*Your goal*. After locating the line with "Where should I", set down that line and all the lines that follow it, unchanged, to the end of the records; omit the pictures.

======== Records for the task ========

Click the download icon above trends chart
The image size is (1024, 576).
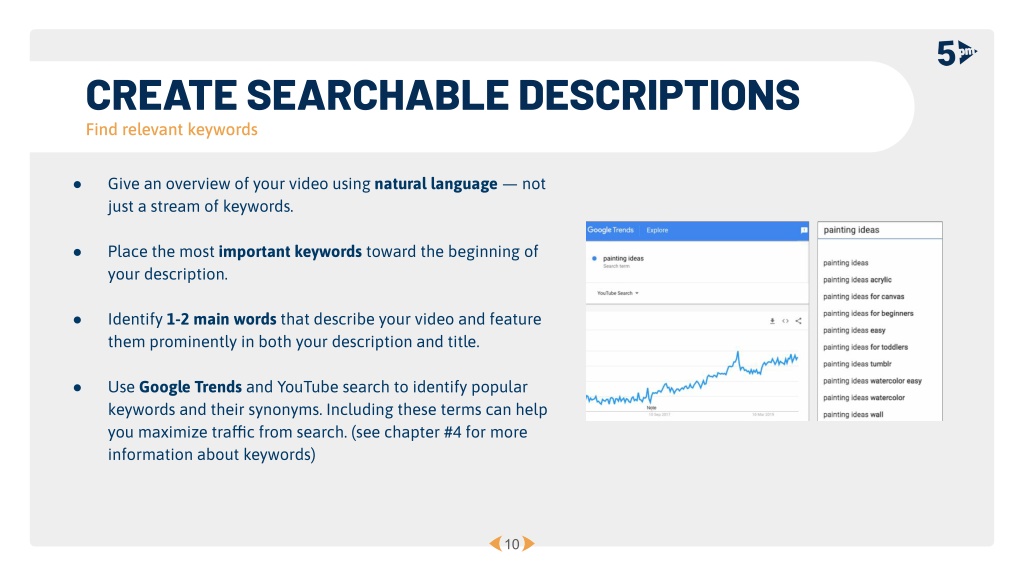[x=772, y=321]
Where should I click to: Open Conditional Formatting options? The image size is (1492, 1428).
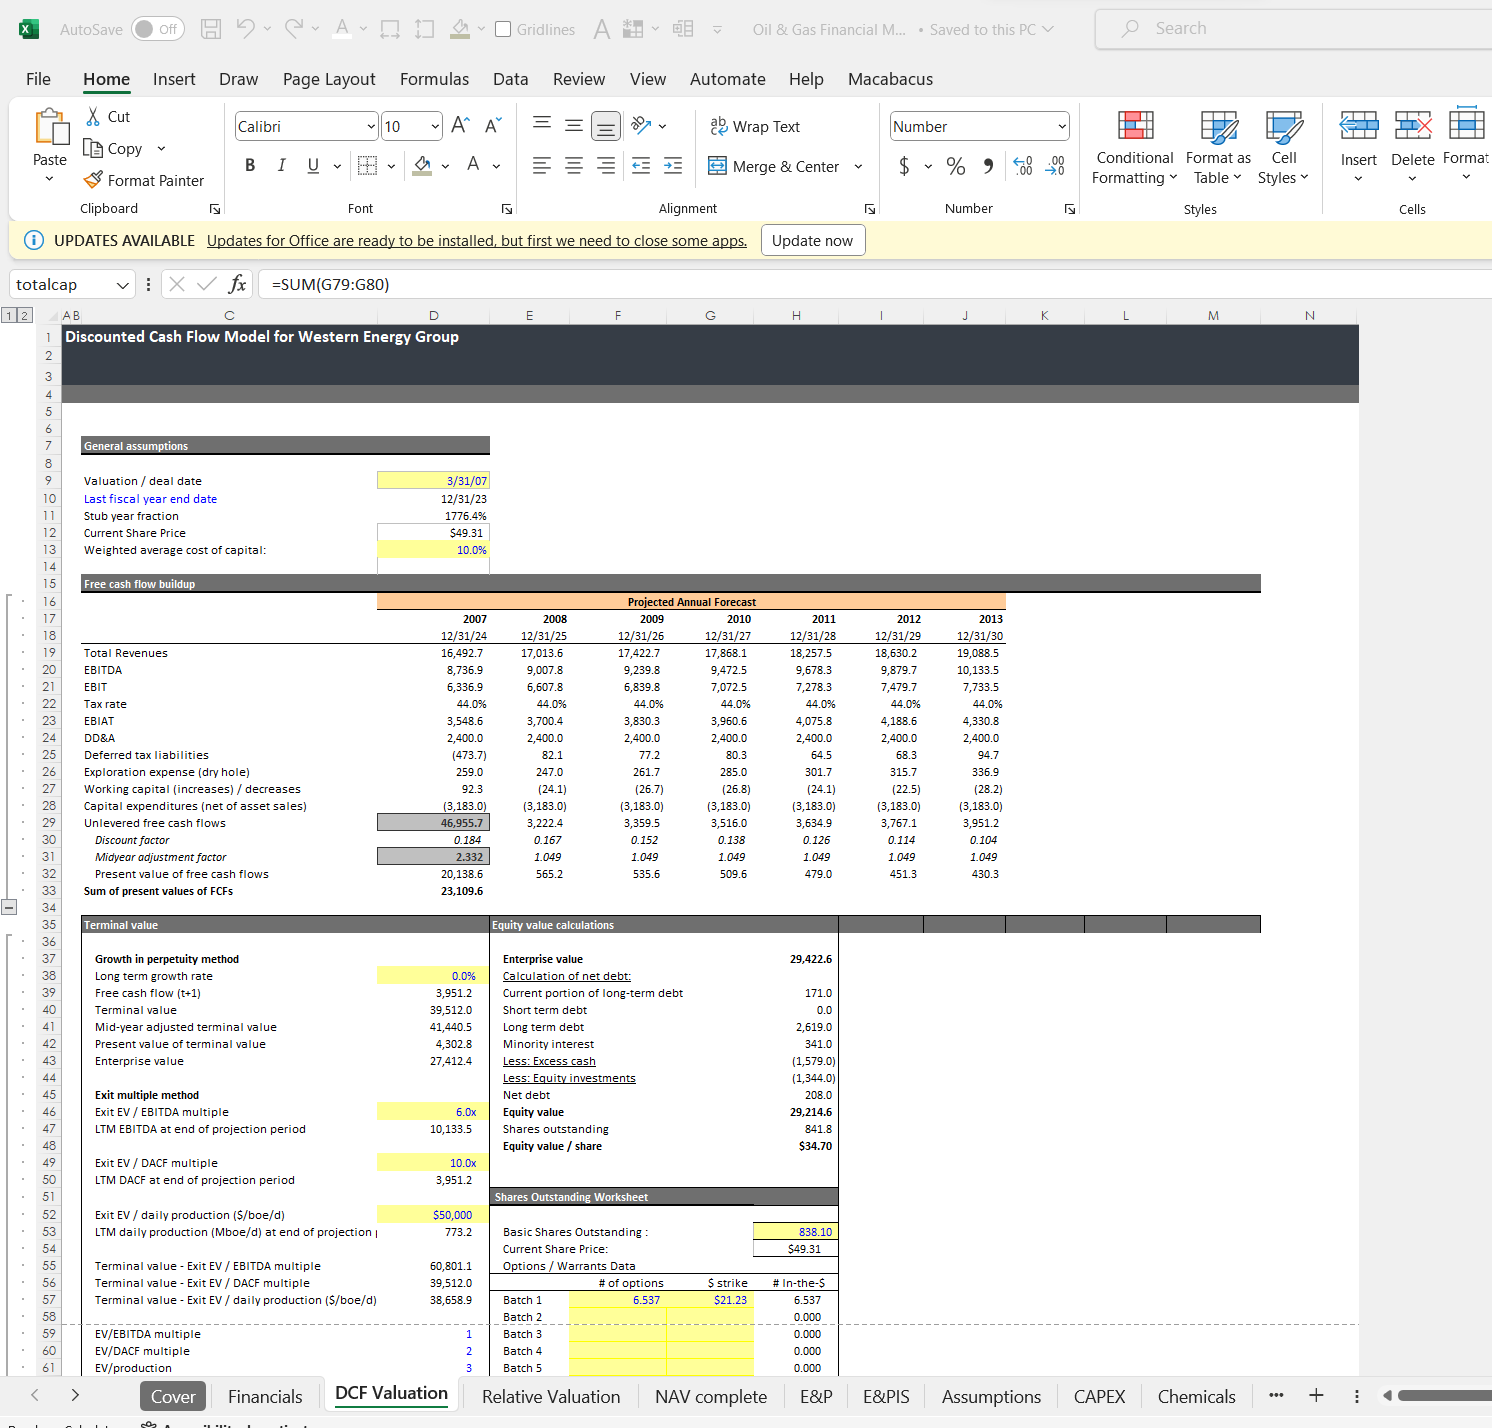click(1133, 148)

========

*Solution to this exercise*.
Where should I click to: Open Conditional Formatting options? The image size is (1492, 1428).
click(1133, 148)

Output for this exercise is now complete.